14:44:27     INFO -  34170 INFO TEST-INFO | MEMORY STAT vsize after test: 809488384

command timed out: 2400 seconds without output, attempting to kill
process killed by signal 9
program finished with exit code -1
elapsedTime=3821.347764

I suppose one of our stages of log-buffering is failing to flush after a period of inactivity, but I cannot seem to find which one.
https://tbpl.mozilla.org/?tree=Try&rev=6c40104c9ae7 adds debug logging to the harness on each pullFile, which of course avoids the 2400 seconds without output failure, transforming the failures into "application ran for longer than allowed maximum time". Now the full log is displayed (why?) and the dated entries for Android 4.0 show a 20+ minute delay before the last chunk of log is seen by MultiFileLogger:

18:04:30     INFO -  34167 INFO TEST-PASS | /tests/content/base/test/test_bug820909.html | CSS unit names should be ASCII case-insensitive
18:04:30     INFO -  34168 INFO TEST-PASS | /tests/content/base/test/test_bug820909.html | CSS property aliases should be ASCII case-insensitive
18:04:30     INFO -  34169 INFO TEST-PASS | /tests/content/base/test/test_bug820909.html | Inputs that aren't actually type='hidden' should not be allowed as table kids
18:04:30     INFO -  34170 INFO TEST-PASS | /tests/content/base/test/test_bug820909.html | CSS property names should be ASCII case-insensitive
18:30:36     INFO -  34171 INFO TEST-PASS | /tests/content/base/test/test_bug820909.html | CSS keywords should be ASCII case-insensitive
18:30:36     INFO -  34172 INFO TEST-PASS | /tests/content/base/test/test_bug820909.html | CSS color names should be ASCII case-insensitive
18:30:36     INFO -  34173 INFO TEST-INFO | MEMORY STAT vsize after test: 809062400
18:30:36     INFO -  34174 INFO TEST-INFO | MEMORY STAT residentFast after test: 210219008
18:30:36     INFO -  34175 INFO TEST-INFO | MEMORY STAT heapAllocated after test: 33437588
18:30:36     INFO -  34176 INFO TEST-END | /tests/content/base/test/test_bug820909.html | finished in 352ms
18:30:36     INFO -  34177 INFO TEST-START | Shutdown
18:30:36     INFO -  34178 INFO Passed:  32534
18:30:36     INFO -  34179 INFO Failed:  0
18:30:36     INFO -  34180 INFO Todo:    63
18:30:36     INFO -  34181 INFO Slowest: 53107ms - /tests/content/base/test/test_bug682592.html
18:30:36     INFO -  34182 INFO SimpleTest FINISHED

I do not understand what's happening here.
I don't see this timestamped logs in the try-server push.  Are we failing to terminate the process?  It seems to be the case- maybe we can force this to terminate the test harness when we receive 'SimpleTest FINISHED'
(In reply to Joel Maher (:jmaher) from comment #2)
> I don't see this timestamped logs in the try-server push.  Are we failing to
> terminate the process?  It seems to be the case- maybe we can force this to
> terminate the test harness when we receive 'SimpleTest FINISHED'

We kill the runtestsremote.py process after "2400 seconds without output" -- I think that's okay. Killing after "SimpleTest FINISHED" won't address the case of a hang mid-test. (I'm using a shutdown hang here as an example, but the randomly truncated logs affect all Android hangs.)
I understand what the problem is now.

We have a parent process - like mozharness' android_panda_unittest.py - calling "python runtestsremote.py ...", collecting the runtestsremote output and then logging that. "python runtestsremote.py"'s output is buffered, and if the parent process does not see any output in 2400 seconds, it kills the child, and loses any buffered output.

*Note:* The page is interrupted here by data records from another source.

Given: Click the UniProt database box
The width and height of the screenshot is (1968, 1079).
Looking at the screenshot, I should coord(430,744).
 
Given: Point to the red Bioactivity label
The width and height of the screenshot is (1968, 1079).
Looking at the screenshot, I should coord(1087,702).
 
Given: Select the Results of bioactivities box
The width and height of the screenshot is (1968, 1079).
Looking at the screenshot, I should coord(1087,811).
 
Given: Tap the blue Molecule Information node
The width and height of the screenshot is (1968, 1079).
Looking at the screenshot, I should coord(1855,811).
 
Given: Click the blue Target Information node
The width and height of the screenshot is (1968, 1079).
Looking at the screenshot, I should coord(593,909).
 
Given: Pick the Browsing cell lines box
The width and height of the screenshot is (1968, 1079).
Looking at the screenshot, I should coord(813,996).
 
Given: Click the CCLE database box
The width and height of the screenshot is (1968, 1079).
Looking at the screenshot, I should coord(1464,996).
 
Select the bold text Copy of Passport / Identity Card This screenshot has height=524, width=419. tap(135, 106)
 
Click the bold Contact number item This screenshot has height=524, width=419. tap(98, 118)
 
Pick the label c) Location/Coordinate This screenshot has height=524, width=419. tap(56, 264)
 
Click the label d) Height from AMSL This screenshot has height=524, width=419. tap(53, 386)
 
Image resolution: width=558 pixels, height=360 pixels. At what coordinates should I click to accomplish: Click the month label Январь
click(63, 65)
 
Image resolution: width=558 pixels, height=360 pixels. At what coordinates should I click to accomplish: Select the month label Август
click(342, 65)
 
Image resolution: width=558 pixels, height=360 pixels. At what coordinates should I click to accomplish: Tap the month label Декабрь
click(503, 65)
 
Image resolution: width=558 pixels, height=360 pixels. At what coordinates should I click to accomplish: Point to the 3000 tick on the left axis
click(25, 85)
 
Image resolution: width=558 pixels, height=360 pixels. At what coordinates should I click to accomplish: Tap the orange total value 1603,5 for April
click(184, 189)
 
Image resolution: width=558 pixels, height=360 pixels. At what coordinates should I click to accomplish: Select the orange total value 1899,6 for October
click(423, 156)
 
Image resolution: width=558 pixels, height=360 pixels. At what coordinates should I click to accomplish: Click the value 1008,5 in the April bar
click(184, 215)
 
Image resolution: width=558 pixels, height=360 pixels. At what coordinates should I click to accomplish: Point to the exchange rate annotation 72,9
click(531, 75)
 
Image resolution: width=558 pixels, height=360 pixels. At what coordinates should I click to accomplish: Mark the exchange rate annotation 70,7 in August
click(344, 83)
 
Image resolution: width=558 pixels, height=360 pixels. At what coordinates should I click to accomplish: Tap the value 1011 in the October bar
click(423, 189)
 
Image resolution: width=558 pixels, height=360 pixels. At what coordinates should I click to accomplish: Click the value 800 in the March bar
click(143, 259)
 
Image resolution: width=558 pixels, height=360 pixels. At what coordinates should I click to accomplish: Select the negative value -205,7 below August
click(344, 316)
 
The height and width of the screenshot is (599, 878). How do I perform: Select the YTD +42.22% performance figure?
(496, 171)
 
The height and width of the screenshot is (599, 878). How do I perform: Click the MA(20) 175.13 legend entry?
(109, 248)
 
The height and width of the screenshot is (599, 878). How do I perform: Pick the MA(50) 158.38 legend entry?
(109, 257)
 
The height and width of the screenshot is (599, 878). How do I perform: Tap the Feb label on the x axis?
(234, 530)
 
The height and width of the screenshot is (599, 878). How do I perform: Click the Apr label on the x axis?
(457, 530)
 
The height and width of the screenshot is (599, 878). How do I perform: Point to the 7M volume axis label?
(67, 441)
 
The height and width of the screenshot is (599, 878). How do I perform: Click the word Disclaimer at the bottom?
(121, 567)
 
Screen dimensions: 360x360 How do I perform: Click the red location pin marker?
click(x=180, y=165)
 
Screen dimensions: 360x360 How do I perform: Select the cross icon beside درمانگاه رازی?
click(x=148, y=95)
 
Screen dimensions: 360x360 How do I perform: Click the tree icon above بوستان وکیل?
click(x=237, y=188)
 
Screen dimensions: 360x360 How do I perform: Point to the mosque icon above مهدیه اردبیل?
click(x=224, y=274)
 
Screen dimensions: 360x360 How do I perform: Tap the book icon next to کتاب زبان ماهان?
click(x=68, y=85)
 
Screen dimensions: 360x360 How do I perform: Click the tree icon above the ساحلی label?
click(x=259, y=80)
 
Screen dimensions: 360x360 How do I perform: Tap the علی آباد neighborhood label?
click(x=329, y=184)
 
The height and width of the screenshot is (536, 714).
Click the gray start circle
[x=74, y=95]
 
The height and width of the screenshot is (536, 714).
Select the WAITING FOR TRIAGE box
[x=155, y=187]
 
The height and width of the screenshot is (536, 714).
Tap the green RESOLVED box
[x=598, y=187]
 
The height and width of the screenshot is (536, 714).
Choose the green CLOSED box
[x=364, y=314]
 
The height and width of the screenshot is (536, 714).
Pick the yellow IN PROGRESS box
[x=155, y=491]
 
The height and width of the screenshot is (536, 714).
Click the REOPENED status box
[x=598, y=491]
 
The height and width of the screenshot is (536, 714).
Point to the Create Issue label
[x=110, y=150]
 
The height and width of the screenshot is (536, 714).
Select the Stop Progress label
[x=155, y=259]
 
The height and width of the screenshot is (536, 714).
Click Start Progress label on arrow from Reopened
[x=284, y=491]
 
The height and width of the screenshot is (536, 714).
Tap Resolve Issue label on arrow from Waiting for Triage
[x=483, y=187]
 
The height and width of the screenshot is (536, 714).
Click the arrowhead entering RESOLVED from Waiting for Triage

We can avoid the problem by forcing standard output to be flushed in runtestsremote.py, as seen here: https://tbpl.mozilla.org/?tree=Try&rev=aedaf11e70fc.

But I think the better solution is to call "python -u runtestsremote.py ...". We seem to use "python -u" for all of the desktop unittests, and they do have the problem of randomly truncated logs: https://tbpl.mozilla.org/?tree=Try&rev=cd5d901f706a.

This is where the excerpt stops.